Growing up a Bahai in Iran, Dr Mirkazemi witnessed his family being imprisoned and denied opportunities.
When he was 15, his mother entrusted him to his aunt who was attempting to escape the fundamentalist state. They fled to Pakistan, where Dr Mirkazemi dreamt of a life in Australia.
“I think I do sympathise with people who have been wronged and need help,” he says.
“But at the end of the day, I am a doctor, it is my duty to help … that’s why I have been trying so hard to get some training.”
Spreading the treatment
Earlier this month, Dr Mirkazemi and fellow Australian doctor Miranda Hann went to Kenya to train and operate with an international team, including Dr Bowers.
“The number of patients I saw and the variety of pathologies I treated has given me a significant amount of experience,” he says.
“I can train a few surgeons in Australia quite easily; the surgery is not difficult to master.”
Now, Dr Mirkazemi, along with another plastic surgeon in the Kenya team, wants to go a step further and reconstruct lost anatomy.
He says Dr Foldes’ main objective was to remove scar tissue and resurface the clitoris, but many of the women had their labia, clitoris and clitoral hood cut.

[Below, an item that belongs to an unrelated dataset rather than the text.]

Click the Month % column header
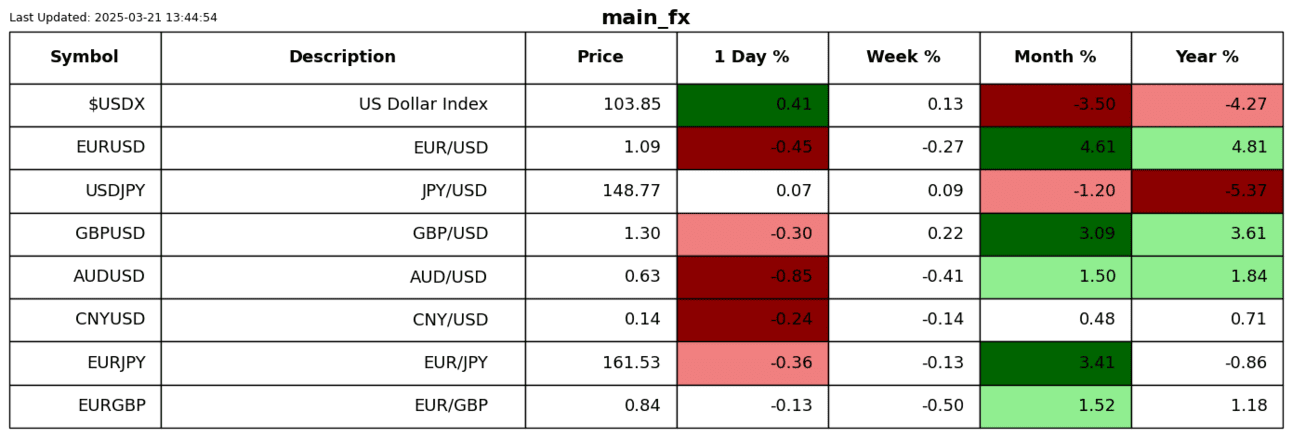The height and width of the screenshot is (437, 1292). coord(1055,57)
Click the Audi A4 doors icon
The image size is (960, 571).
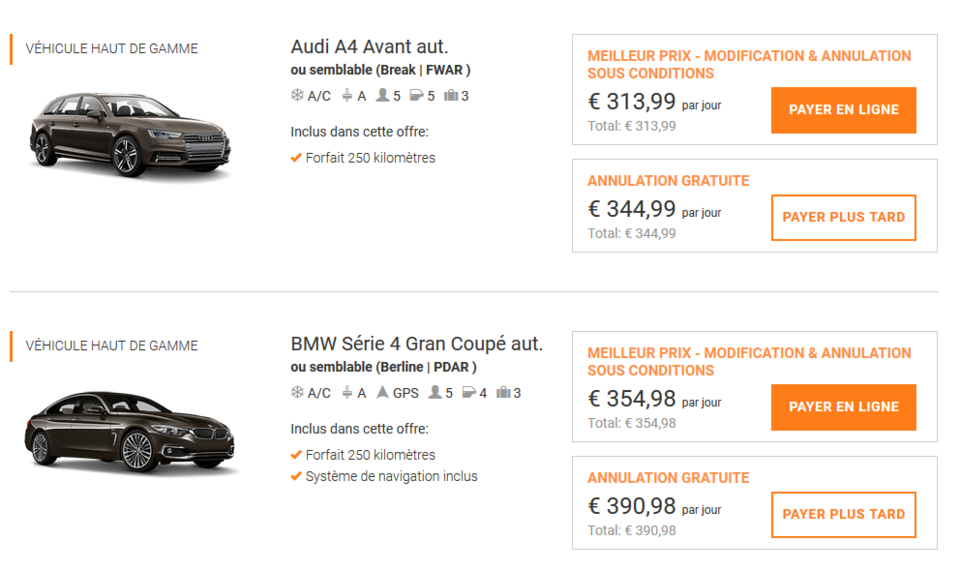tap(416, 96)
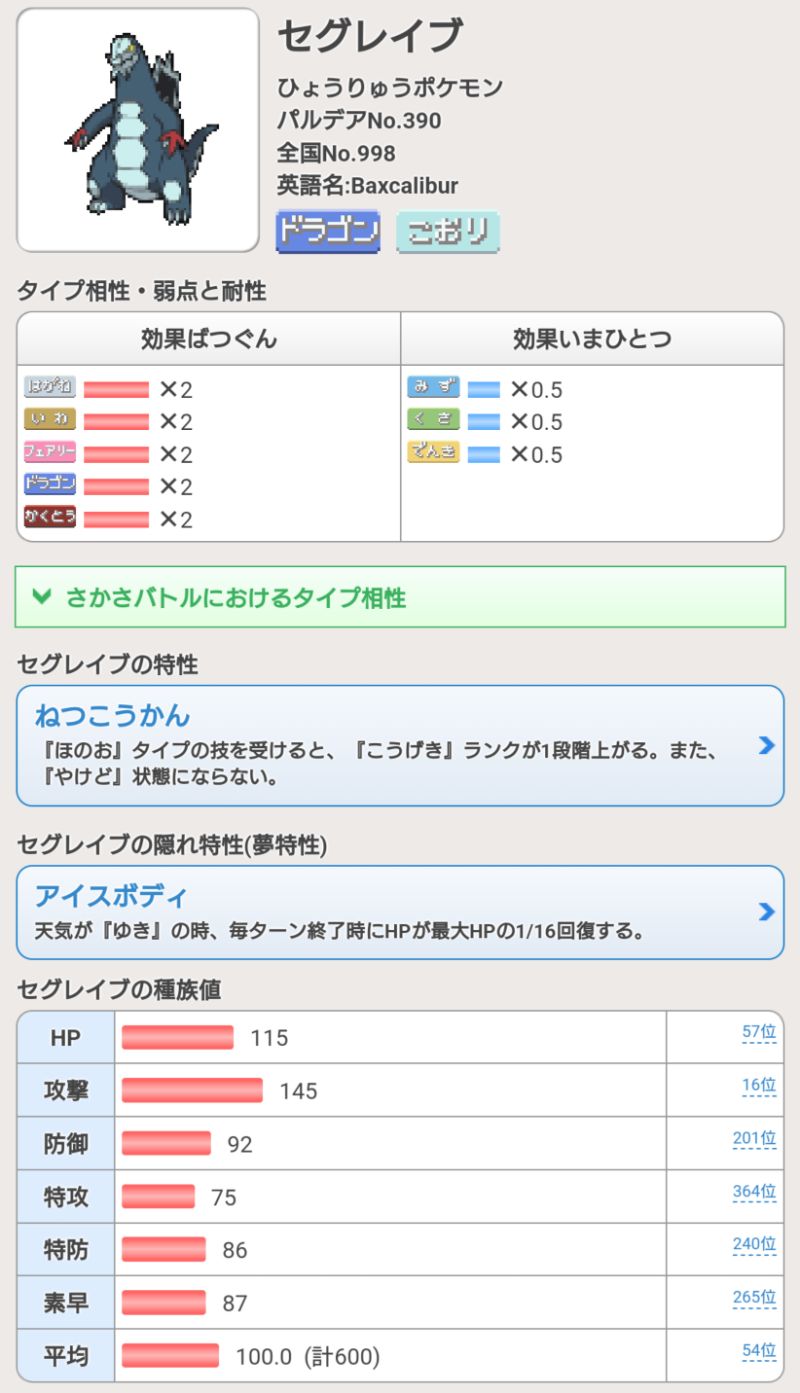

“You can bring the clitoris out … it has sensation, but it just doesn’t look quite right,” he says.
“Long term, we will be looking at ways of reconstructing the labia and the hood as well so that it resembles normal anatomy.”
‘I am free’
A year after her surgery, Jools says she feels more confident and has a better self-image.
“I would think, ‘what’s the point of getting into shape and looking good when it still looks horrible down there?’,” she says.
“Now … I don’t have those feelings of self-loathing.”
She is also ready to date again after a gap of 10 years.
“I’d think about going on a date and I’d think, ‘at what point do I tell them that I am mutilated, because I can’t hide it’.”
“Now, it’s gone. I am free, I am free.”